=== Begin Enclosure ===
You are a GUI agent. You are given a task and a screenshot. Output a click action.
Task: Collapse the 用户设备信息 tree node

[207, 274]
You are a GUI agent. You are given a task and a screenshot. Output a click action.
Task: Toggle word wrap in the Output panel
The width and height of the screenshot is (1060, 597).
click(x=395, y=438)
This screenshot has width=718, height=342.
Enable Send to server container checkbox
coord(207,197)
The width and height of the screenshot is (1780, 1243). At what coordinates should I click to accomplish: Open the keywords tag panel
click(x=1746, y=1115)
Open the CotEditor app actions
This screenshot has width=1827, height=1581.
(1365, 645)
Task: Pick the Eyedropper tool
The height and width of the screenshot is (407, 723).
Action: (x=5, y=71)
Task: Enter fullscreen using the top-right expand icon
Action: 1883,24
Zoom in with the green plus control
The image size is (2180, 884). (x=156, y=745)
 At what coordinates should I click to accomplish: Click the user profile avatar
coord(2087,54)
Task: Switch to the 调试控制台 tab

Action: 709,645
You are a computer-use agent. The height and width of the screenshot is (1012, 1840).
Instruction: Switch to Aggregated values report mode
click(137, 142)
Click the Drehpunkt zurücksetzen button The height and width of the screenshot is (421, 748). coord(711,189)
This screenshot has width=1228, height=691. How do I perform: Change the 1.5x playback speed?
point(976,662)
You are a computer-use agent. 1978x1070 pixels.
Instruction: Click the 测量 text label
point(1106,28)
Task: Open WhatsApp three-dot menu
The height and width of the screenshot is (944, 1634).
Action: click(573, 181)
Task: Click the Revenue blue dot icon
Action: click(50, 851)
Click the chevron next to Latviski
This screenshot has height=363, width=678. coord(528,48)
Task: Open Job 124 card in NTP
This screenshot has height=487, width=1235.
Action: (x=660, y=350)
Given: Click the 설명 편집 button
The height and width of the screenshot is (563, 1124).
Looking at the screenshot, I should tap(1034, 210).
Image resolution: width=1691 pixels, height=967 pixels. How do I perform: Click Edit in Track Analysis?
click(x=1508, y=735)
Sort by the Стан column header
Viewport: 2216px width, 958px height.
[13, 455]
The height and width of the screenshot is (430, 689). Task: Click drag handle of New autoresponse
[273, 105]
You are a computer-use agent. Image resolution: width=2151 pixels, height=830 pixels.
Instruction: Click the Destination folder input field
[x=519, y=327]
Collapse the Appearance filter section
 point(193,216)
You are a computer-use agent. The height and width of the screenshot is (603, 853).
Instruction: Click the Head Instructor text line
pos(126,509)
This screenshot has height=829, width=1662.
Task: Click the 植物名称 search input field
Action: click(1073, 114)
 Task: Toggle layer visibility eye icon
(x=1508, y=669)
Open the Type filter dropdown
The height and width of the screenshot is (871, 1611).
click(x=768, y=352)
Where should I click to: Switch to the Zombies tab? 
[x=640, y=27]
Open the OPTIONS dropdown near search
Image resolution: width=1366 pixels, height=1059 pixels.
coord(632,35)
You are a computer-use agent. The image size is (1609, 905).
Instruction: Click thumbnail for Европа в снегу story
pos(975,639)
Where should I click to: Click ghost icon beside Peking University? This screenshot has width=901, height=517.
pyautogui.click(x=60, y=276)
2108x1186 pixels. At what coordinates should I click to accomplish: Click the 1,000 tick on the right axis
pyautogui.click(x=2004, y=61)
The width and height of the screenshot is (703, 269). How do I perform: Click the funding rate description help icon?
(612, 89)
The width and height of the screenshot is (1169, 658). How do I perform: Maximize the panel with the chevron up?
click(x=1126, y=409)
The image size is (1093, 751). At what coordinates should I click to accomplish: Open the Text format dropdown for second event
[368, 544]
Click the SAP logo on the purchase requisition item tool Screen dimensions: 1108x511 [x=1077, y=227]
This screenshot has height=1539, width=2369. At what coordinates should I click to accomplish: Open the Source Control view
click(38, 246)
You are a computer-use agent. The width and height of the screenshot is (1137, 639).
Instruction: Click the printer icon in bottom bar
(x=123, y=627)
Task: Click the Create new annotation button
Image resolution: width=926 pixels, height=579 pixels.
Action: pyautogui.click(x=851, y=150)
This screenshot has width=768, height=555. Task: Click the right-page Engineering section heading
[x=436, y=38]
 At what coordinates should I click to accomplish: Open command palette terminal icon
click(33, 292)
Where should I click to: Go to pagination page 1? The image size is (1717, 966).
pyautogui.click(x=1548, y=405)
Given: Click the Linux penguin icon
=== End Enclosure ===
Transcribe each line of the data above, unaltered, from the one where "The height and width of the screenshot is (563, 1124)." appears to the one where "is (603, 853)." appears, inclusive of both.

The height and width of the screenshot is (563, 1124).
Looking at the screenshot, I should tap(1034, 210).
Image resolution: width=1691 pixels, height=967 pixels. How do I perform: Click Edit in Track Analysis?
click(x=1508, y=735)
Sort by the Стан column header
Viewport: 2216px width, 958px height.
[13, 455]
The height and width of the screenshot is (430, 689). Task: Click drag handle of New autoresponse
[273, 105]
You are a computer-use agent. Image resolution: width=2151 pixels, height=830 pixels.
Instruction: Click the Destination folder input field
[x=519, y=327]
Collapse the Appearance filter section
 point(193,216)
You are a computer-use agent. The height and width of the screenshot is (603, 853).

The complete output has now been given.